PROVIDED RECORDS:
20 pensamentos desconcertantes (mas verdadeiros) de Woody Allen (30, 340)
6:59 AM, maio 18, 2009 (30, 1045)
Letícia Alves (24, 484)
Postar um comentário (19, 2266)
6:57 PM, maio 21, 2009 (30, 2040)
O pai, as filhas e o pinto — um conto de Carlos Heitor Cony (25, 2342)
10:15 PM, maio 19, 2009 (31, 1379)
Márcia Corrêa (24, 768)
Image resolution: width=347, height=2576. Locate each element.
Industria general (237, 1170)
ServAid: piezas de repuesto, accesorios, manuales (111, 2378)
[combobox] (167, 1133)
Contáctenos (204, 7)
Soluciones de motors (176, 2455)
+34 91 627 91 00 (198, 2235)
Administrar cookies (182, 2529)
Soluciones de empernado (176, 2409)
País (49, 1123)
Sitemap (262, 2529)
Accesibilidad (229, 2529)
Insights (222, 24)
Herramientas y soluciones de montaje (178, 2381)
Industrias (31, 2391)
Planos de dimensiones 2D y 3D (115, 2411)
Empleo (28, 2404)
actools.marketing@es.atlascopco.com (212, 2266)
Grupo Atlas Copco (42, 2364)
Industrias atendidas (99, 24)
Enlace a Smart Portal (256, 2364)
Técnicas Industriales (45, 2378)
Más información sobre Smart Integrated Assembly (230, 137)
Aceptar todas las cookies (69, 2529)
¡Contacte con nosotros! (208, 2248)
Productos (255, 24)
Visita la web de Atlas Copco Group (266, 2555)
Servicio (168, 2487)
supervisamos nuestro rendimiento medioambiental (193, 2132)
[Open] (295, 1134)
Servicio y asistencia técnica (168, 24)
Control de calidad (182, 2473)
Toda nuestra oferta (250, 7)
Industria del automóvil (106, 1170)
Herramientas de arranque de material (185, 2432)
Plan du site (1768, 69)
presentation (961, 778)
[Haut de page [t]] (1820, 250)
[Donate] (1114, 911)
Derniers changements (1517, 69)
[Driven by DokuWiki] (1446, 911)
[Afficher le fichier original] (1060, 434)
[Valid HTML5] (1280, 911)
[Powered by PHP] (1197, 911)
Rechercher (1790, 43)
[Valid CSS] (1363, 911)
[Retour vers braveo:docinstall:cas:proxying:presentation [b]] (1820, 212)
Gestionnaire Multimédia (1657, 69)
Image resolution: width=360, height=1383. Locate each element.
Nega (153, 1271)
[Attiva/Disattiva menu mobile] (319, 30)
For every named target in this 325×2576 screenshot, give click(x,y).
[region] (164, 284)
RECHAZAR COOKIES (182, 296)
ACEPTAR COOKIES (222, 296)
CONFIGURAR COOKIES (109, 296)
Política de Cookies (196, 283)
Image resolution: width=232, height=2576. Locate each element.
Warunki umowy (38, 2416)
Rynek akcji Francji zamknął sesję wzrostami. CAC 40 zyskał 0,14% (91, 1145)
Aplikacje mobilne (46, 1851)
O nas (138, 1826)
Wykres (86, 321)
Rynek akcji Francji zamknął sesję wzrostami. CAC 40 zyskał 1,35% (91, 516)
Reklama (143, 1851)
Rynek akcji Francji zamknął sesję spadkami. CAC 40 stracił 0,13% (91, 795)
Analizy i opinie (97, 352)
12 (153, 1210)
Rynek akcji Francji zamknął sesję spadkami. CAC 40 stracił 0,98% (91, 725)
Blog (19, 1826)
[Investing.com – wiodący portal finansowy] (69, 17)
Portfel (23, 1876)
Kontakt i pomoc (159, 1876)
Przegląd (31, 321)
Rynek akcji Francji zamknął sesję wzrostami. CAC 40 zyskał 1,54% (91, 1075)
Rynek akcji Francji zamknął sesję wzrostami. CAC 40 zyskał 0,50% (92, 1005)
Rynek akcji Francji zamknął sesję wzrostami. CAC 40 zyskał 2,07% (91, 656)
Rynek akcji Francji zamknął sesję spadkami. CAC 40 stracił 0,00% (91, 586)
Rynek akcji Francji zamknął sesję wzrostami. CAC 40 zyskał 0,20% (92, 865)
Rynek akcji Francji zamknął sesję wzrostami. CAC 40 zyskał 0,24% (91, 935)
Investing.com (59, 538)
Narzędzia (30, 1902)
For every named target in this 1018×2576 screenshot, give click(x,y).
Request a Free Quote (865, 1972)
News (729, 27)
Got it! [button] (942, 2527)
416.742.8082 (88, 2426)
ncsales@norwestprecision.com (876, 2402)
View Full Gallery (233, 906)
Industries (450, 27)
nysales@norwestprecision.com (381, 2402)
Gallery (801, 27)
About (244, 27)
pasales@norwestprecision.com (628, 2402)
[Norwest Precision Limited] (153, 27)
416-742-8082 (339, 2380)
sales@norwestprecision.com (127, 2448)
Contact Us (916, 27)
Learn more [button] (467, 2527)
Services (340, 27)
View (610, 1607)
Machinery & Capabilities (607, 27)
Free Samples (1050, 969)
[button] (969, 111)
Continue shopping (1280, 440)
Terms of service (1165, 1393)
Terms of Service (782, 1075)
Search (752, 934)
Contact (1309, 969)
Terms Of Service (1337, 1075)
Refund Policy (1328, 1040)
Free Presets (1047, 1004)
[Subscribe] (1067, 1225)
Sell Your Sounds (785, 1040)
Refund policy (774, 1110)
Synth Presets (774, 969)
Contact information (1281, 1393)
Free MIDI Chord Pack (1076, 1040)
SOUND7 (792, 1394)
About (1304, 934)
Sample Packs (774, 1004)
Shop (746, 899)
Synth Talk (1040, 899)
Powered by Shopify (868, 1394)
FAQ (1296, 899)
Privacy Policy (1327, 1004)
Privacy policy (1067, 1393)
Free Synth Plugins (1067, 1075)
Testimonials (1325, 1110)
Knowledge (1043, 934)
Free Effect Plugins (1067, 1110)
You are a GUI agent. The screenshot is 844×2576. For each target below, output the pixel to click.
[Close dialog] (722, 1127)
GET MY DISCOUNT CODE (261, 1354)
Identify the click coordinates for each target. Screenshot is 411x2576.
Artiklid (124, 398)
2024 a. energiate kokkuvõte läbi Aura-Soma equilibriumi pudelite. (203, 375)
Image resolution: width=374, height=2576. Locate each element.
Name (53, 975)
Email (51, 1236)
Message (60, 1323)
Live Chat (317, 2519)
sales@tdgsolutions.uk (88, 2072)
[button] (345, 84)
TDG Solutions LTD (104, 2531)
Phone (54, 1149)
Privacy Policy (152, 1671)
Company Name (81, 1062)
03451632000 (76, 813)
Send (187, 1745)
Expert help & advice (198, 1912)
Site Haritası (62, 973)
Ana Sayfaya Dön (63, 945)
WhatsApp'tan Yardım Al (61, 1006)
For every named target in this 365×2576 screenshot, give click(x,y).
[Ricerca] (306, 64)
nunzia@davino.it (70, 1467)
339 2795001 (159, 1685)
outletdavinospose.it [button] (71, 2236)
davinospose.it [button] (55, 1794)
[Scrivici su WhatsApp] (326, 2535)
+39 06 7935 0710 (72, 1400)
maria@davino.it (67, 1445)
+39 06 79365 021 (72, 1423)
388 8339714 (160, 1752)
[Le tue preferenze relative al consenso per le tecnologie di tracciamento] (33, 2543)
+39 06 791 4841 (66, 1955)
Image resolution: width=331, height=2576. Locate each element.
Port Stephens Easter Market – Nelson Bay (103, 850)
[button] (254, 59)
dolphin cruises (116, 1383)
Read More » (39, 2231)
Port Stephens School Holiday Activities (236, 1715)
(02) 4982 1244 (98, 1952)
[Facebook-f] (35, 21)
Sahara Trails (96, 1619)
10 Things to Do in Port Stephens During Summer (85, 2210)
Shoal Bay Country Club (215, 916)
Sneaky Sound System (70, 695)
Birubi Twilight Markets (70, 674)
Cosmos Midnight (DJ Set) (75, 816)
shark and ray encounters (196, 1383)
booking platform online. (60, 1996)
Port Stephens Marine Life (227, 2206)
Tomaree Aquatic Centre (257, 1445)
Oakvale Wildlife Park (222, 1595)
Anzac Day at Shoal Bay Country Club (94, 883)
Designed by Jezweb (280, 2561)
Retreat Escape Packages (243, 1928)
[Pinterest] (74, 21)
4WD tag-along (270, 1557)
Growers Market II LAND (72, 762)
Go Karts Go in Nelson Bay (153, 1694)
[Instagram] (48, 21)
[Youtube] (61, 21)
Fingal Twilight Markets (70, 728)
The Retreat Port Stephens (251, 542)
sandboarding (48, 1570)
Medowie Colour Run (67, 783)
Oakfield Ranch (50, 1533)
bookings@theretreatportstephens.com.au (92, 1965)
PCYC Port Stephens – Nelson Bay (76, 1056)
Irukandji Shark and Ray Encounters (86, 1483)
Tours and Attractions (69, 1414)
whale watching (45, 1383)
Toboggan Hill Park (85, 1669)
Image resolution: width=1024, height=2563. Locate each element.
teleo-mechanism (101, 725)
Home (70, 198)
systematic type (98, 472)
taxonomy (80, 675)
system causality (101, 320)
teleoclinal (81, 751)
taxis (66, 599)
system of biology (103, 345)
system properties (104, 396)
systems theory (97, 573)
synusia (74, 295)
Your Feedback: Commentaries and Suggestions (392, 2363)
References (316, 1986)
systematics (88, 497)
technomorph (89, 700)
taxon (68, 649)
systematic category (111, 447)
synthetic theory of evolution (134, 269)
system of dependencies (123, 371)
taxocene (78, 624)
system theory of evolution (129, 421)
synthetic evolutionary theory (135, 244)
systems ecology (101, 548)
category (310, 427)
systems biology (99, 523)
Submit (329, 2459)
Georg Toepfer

WORK REQUEST: Gather from the records above every line containing the string "this".

SOLUTION TO THE PROBLEM:
For every named target in this 325×2576 screenshot, give click(x,y).
For every named target in this 1018×2576 screenshot, give click(x,y).
For every named target in this 365×2576 screenshot, give click(x,y).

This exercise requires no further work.